▶ [What to work on]: The output is the lines below from the one with "Where should I click to: Reply" through the one with "Select the Apple Pay option", both included, printed exactly and with no other line.

▶ [Source records]:
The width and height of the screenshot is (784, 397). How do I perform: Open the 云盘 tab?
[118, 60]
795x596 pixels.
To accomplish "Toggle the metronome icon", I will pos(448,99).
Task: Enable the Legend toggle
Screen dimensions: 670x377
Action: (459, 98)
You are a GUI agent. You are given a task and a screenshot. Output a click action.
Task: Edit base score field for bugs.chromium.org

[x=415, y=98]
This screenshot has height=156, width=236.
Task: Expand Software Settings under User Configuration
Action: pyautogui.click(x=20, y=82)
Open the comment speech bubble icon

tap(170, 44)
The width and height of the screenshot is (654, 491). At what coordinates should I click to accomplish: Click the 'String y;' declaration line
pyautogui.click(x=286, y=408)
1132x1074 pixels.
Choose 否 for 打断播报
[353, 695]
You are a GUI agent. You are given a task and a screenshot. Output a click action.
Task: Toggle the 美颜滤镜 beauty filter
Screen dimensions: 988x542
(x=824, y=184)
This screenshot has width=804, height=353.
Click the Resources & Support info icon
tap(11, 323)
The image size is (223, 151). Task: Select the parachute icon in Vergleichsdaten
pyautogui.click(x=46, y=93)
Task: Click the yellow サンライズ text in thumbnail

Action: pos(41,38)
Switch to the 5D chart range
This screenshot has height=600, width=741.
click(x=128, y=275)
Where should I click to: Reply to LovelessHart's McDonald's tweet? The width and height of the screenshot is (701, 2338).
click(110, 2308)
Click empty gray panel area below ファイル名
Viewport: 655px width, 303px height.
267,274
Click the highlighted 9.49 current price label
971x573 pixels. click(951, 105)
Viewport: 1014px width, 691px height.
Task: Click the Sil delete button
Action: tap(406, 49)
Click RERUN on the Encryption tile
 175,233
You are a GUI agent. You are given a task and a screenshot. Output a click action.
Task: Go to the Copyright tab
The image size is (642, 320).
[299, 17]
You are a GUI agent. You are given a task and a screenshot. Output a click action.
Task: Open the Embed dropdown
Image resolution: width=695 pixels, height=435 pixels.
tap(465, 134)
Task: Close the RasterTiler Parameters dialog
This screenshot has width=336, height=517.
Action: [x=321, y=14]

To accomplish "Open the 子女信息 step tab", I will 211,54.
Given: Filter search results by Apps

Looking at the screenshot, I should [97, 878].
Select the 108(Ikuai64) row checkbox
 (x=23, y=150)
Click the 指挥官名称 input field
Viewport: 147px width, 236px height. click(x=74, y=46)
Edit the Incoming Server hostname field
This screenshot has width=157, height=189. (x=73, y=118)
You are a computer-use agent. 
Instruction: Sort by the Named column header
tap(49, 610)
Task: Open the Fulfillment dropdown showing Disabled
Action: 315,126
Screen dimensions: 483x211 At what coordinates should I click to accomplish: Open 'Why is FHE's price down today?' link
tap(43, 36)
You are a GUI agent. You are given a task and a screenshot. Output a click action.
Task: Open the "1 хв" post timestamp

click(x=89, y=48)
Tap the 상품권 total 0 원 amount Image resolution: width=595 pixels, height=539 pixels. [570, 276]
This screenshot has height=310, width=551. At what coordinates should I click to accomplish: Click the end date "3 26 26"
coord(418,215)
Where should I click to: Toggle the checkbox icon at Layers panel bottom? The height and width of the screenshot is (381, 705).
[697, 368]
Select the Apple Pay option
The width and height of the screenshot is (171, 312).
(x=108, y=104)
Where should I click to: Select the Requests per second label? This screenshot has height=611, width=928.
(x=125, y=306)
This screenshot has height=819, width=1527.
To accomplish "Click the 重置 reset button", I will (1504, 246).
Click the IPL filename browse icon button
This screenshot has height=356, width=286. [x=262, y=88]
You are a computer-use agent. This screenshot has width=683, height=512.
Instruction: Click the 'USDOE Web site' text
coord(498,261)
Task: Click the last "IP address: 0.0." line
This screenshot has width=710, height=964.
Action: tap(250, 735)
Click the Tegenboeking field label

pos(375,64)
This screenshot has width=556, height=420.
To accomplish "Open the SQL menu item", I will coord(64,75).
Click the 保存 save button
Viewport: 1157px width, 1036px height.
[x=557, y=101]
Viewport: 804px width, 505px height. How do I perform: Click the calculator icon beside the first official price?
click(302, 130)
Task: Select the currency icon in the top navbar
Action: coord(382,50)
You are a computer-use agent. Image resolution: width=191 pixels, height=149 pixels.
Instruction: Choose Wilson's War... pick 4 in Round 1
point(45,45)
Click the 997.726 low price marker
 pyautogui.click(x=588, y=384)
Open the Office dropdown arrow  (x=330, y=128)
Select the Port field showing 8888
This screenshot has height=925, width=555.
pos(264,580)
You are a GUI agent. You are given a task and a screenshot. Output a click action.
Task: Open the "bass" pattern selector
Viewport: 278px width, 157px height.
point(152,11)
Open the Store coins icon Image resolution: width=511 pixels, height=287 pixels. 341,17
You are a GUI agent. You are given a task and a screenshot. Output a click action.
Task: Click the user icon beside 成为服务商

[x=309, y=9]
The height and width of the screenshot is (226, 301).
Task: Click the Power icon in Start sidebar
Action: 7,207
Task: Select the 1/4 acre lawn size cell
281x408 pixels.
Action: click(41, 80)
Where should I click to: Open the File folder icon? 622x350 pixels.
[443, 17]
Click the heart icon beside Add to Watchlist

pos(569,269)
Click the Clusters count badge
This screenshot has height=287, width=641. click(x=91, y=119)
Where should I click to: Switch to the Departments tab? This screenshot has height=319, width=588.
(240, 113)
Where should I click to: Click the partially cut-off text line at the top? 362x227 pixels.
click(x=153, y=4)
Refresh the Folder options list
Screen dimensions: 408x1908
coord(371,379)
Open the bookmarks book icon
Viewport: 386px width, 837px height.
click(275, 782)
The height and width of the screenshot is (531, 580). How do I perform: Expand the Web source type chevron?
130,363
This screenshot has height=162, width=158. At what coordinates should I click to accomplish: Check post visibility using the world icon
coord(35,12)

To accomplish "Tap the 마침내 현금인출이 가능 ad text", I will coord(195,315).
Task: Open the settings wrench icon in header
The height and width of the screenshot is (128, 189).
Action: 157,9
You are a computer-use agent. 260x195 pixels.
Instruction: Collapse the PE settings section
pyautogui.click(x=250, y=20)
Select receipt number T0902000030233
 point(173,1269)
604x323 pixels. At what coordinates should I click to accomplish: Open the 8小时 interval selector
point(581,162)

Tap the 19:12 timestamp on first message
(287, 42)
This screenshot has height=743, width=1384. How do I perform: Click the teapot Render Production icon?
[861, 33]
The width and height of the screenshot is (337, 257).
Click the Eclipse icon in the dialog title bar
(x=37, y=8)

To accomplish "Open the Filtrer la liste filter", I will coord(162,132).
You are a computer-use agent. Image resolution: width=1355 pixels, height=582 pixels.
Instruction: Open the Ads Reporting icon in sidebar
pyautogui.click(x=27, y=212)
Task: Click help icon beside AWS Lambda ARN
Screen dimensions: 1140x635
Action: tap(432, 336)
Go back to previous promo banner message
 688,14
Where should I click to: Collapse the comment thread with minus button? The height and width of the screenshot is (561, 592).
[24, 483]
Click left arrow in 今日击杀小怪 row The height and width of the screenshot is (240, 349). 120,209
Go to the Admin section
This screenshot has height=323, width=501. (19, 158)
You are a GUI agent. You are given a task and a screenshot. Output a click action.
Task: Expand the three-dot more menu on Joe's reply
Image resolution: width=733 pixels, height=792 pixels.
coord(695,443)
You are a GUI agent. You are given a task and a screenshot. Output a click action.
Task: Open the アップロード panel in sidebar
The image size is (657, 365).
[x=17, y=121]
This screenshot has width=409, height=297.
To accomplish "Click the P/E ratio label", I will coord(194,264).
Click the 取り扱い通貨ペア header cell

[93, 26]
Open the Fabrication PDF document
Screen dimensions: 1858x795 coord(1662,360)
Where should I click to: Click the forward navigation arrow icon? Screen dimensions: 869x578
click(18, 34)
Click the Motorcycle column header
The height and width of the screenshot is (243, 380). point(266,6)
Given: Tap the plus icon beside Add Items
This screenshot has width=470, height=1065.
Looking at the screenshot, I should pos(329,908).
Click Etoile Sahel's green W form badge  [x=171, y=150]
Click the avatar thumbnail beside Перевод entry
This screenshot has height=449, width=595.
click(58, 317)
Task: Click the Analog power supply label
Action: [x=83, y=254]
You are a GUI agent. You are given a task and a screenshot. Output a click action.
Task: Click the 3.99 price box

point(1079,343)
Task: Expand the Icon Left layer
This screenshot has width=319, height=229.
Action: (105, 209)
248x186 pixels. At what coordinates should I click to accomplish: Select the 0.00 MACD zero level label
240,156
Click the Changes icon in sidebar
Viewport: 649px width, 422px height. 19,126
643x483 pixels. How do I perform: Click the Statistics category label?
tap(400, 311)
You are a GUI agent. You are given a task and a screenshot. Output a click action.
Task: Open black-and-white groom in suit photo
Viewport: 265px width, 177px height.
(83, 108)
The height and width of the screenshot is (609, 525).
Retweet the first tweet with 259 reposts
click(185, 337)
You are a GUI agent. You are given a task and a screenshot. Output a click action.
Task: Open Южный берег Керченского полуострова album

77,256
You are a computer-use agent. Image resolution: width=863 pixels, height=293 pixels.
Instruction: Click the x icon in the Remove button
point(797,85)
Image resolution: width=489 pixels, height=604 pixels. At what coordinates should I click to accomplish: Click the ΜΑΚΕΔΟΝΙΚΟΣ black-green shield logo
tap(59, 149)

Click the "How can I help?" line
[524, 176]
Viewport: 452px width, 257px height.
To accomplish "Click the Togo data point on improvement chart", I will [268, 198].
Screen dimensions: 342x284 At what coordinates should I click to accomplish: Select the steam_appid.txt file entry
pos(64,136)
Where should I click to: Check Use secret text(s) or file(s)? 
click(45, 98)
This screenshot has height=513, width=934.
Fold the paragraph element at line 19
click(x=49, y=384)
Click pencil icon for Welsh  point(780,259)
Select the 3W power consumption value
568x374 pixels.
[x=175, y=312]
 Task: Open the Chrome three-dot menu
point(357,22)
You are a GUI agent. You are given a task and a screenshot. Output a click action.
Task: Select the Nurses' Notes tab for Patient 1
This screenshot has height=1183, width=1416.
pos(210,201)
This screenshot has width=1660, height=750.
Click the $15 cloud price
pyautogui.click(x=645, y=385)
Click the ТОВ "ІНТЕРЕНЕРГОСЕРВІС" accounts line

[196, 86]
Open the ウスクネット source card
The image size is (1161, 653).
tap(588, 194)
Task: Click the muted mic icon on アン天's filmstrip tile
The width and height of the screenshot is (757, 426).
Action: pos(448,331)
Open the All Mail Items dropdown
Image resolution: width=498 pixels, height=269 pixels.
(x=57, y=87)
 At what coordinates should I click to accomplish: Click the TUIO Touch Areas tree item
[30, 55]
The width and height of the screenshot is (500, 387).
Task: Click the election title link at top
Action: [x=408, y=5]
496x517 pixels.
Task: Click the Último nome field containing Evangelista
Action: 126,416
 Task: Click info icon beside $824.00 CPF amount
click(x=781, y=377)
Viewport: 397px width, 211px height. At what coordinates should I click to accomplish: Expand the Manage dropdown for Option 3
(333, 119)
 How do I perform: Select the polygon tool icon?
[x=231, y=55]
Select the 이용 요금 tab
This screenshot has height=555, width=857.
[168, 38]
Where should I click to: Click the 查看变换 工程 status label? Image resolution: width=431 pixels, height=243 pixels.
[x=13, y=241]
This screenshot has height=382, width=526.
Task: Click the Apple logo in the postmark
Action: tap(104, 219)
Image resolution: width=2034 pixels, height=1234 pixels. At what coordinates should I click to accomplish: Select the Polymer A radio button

▶ [Finished exercise]:
Where should I click to: Reply to LovelessHart's McDonald's tweet? The width and height of the screenshot is (701, 2338).
click(110, 2308)
Click empty gray panel area below ファイル名
Viewport: 655px width, 303px height.
267,274
Click the highlighted 9.49 current price label
971x573 pixels. click(951, 105)
Viewport: 1014px width, 691px height.
Task: Click the Sil delete button
Action: tap(406, 49)
Click RERUN on the Encryption tile
 175,233
You are a GUI agent. You are given a task and a screenshot. Output a click action.
Task: Go to the Copyright tab
The image size is (642, 320).
[299, 17]
You are a GUI agent. You are given a task and a screenshot. Output a click action.
Task: Open the Embed dropdown
Image resolution: width=695 pixels, height=435 pixels.
tap(465, 134)
Task: Close the RasterTiler Parameters dialog
This screenshot has width=336, height=517.
Action: [x=321, y=14]

To accomplish "Open the 子女信息 step tab", I will 211,54.
Given: Filter search results by Apps

Looking at the screenshot, I should [97, 878].
Select the 108(Ikuai64) row checkbox
 (x=23, y=150)
Click the 指挥官名称 input field
Viewport: 147px width, 236px height. click(x=74, y=46)
Edit the Incoming Server hostname field
This screenshot has width=157, height=189. (x=73, y=118)
You are a computer-use agent. 
Instruction: Sort by the Named column header
tap(49, 610)
Task: Open the Fulfillment dropdown showing Disabled
Action: 315,126
Screen dimensions: 483x211 At what coordinates should I click to accomplish: Open 'Why is FHE's price down today?' link
tap(43, 36)
You are a GUI agent. You are given a task and a screenshot. Output a click action.
Task: Open the "1 хв" post timestamp

click(x=89, y=48)
Tap the 상품권 total 0 원 amount Image resolution: width=595 pixels, height=539 pixels. [570, 276]
This screenshot has height=310, width=551. At what coordinates should I click to accomplish: Click the end date "3 26 26"
coord(418,215)
Where should I click to: Toggle the checkbox icon at Layers panel bottom? The height and width of the screenshot is (381, 705).
[697, 368]
Select the Apple Pay option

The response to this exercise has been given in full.